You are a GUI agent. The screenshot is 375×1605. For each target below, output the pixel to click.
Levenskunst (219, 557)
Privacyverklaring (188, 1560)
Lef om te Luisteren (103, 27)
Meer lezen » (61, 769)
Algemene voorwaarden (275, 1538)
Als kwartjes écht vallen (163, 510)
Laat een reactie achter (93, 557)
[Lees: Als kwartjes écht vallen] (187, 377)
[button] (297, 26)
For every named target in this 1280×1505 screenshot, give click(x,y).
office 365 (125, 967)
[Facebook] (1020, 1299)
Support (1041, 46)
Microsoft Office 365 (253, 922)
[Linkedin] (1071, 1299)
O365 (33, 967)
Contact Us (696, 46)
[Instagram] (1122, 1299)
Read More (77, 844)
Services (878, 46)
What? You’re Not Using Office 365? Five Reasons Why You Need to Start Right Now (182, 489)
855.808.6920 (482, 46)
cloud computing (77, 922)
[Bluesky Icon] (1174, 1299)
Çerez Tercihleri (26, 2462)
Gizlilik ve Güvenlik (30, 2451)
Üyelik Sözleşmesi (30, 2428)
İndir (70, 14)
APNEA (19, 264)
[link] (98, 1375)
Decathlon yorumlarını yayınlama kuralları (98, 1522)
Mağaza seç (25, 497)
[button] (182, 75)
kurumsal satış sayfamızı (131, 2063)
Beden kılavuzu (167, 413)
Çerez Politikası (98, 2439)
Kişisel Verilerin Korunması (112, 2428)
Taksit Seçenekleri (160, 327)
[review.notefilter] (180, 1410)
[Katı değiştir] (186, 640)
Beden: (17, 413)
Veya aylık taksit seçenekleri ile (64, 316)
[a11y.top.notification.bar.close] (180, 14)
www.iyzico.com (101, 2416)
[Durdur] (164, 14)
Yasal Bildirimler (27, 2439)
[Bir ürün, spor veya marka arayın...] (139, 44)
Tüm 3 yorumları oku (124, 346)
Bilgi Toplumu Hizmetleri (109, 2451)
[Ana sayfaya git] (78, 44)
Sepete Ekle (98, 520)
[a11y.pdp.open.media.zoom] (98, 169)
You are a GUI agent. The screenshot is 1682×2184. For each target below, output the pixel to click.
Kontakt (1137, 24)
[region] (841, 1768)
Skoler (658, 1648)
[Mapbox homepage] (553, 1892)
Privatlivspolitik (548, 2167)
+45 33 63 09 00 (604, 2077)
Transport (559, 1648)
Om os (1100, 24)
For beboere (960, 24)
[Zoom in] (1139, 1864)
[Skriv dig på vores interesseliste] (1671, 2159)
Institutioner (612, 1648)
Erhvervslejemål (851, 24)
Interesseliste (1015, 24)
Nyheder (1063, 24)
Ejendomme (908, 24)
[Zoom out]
-=-=-=-=-
Exercise instructions: The records above should be printed exactly, please, from the first line through the line containing "Privatlivspolitik (548, 2167)", with both ends kept and nothing past it.

Expected output:
You are a GUI agent. The screenshot is 375×1605. For each target below, output the pixel to click.
Levenskunst (219, 557)
Privacyverklaring (188, 1560)
Lef om te Luisteren (103, 27)
Meer lezen » (61, 769)
Algemene voorwaarden (275, 1538)
Als kwartjes écht vallen (163, 510)
Laat een reactie achter (93, 557)
[Lees: Als kwartjes écht vallen] (187, 377)
[button] (297, 26)
For every named target in this 1280×1505 screenshot, give click(x,y).
office 365 (125, 967)
[Facebook] (1020, 1299)
Support (1041, 46)
Microsoft Office 365 (253, 922)
[Linkedin] (1071, 1299)
O365 (33, 967)
Contact Us (696, 46)
[Instagram] (1122, 1299)
Read More (77, 844)
Services (878, 46)
What? You’re Not Using Office 365? Five Reasons Why You Need to Start Right Now (182, 489)
855.808.6920 (482, 46)
cloud computing (77, 922)
[Bluesky Icon] (1174, 1299)
Çerez Tercihleri (26, 2462)
Gizlilik ve Güvenlik (30, 2451)
Üyelik Sözleşmesi (30, 2428)
İndir (70, 14)
APNEA (19, 264)
[link] (98, 1375)
Decathlon yorumlarını yayınlama kuralları (98, 1522)
Mağaza seç (25, 497)
[button] (182, 75)
kurumsal satış sayfamızı (131, 2063)
Beden kılavuzu (167, 413)
Çerez Politikası (98, 2439)
Kişisel Verilerin Korunması (112, 2428)
Taksit Seçenekleri (160, 327)
[review.notefilter] (180, 1410)
[Katı değiştir] (186, 640)
Beden: (17, 413)
Veya aylık taksit seçenekleri ile (64, 316)
[a11y.top.notification.bar.close] (180, 14)
www.iyzico.com (101, 2416)
[Durdur] (164, 14)
Yasal Bildirimler (27, 2439)
[Bir ürün, spor veya marka arayın...] (139, 44)
Tüm 3 yorumları oku (124, 346)
Bilgi Toplumu Hizmetleri (109, 2451)
[Ana sayfaya git] (78, 44)
Sepete Ekle (98, 520)
[a11y.pdp.open.media.zoom] (98, 169)
You are a GUI agent. The screenshot is 1682×2184. For each target below, output the pixel to click.
Kontakt (1137, 24)
[region] (841, 1768)
Skoler (658, 1648)
[Mapbox homepage] (553, 1892)
Privatlivspolitik (548, 2167)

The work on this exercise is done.